══ Document extract

The state variables that are integrated into the assimilation experiments are all the model prognostic variables: temperature, salinity, current velocity, and layer thickness in the water column, plus the barotropic pressures and velocities. The EnKF initial ensemble is generated following Wan et al. (2008); 100 ensemble members were used, as in Lisæter et al. (2003). The EnOI statistical ensemble is randomly selected from a model run of 20 yr and the size is the same as for EnKF. Table 1 summarizes the parameterization of the initial error, the model errors, and the observation errors. After a 1-month spinup of the initial ensemble, both EnOI and EnKF are run from 1 January 2002 to 31 December 2004. The schematic flowchart of the two experiments is shown in Fig. 1.

Table 1.

Parameters used in the assimilation experiments.

Parameters used in the assimilation experiments.
Parameters used in the assimilation experiments.
Fig. 1.

Schematic summary of the assimilation experiments.

Fig. 1.

Schematic summary of the assimilation experiments.

A local analysis is used in both experiments to cut off possible long-range covariances and to avoid the problems associated with a large number of the observations. Each grid cell is updated by the M nearest observations within the influence radius r0. In the EnOI experiment, the weighting parameter α is taken as 0.45, which is obtained from other sensitive experiments.

════
══ Given entries

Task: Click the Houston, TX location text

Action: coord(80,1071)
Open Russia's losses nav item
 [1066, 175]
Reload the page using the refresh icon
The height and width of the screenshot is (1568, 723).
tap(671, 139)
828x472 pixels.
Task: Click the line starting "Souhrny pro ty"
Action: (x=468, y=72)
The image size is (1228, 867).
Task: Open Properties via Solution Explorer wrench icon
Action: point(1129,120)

════

Exercise prompt =>
Reproduce word for word the part of the passage on the assimilation experiments starting with "A local analysis" and going on through "other sensitive experiments.".

Task output =>
A local analysis is used in both experiments to cut off possible long-range covariances and to avoid the problems associated with a large number of the observations. Each grid cell is updated by the M nearest observations within the influence radius r0. In the EnOI experiment, the weighting parameter α is taken as 0.45, which is obtained from other sensitive experiments.